🤖 AI Summary
This work investigates the exponential strong converse for lossy distributed source coding with side information (the Wyner–Ziv problem) and distributed function computation. Specifically, it establishes the first tight exponential strong converse theorem characterizing the optimal exponential decay rate of the error probability when the coding rate exceeds the rate-distortion or function-computation capacity. Methodologically, the analysis integrates measure transformation, soft Markov constraints, and Poisson matching techniques, leverages recent advances on the Wyner–Ahlswede–Korner problem, and develops refined information-theoretic inequalities. Key contributions include: (i) a rigorous proof of the necessity of soft Markov constraints, accompanied by an explicit construction demonstrating their sufficiency; and (ii) a complete characterization of the tight strong converse exponents for both problems, achieving exact matching between converse and achievability bounds—thereby confirming that the error probability decays to zero at the theoretically optimal exponential rate.
📝 Abstract
The exponential strong converse for a coding problem states that, if a coding rate is beyond the theoretical limit, the correct probability converges to zero exponentially. For the lossy source coding with side-information, also known as the Wyner-Ziv (WZ) problem, a lower bound on the strong converse exponent was derived by Oohama.
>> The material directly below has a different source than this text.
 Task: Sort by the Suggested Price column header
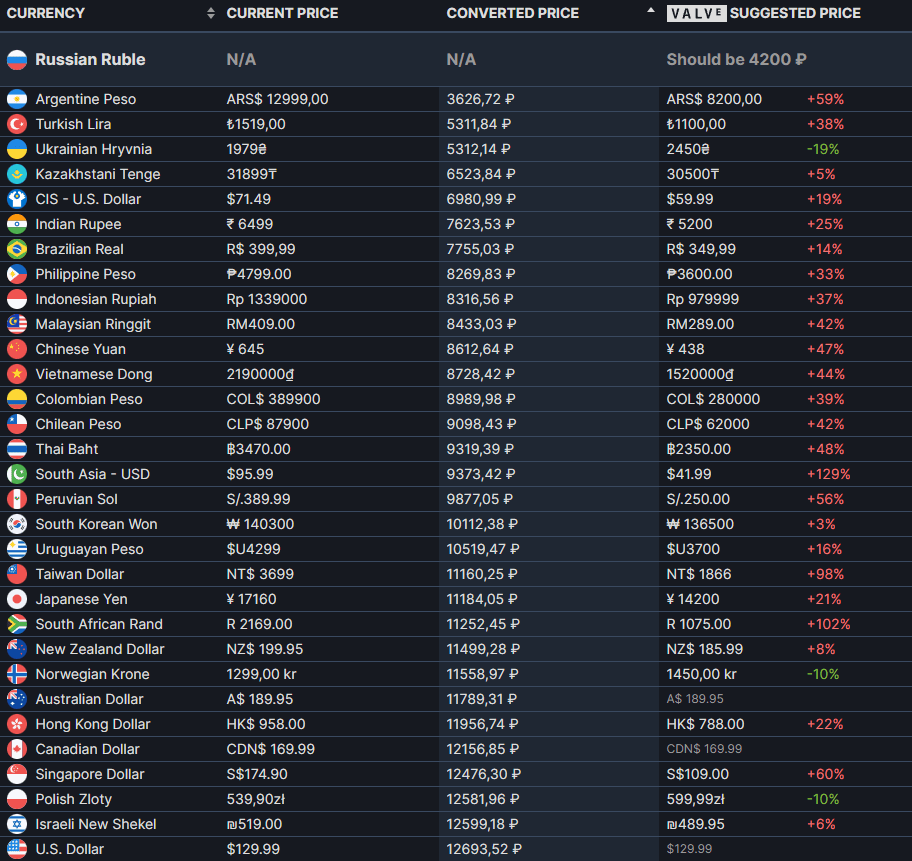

In this paper, we derive the tight strong converse exponent for the WZ problem; as a special case, we also derive the tight strong converse exponent for the distributed function computation problem. For the converse part, we use the change-of-measure argument developed in the literature and the soft Markov constraint introduced by Oohama; the matching achievability is proved via the Poisson matching approach recently introduced by Li and Anantharam. Our result is build upon the recently derived tight strong converse exponent for the Wyner-Ahlswede-Korner (WAK) problem; however, compared to the WAK problem, more sophisticated argument is needed. As an illustration of the necessity of the soft Markov constraint, we present an example such that the soft Markov constraint is strictly positive.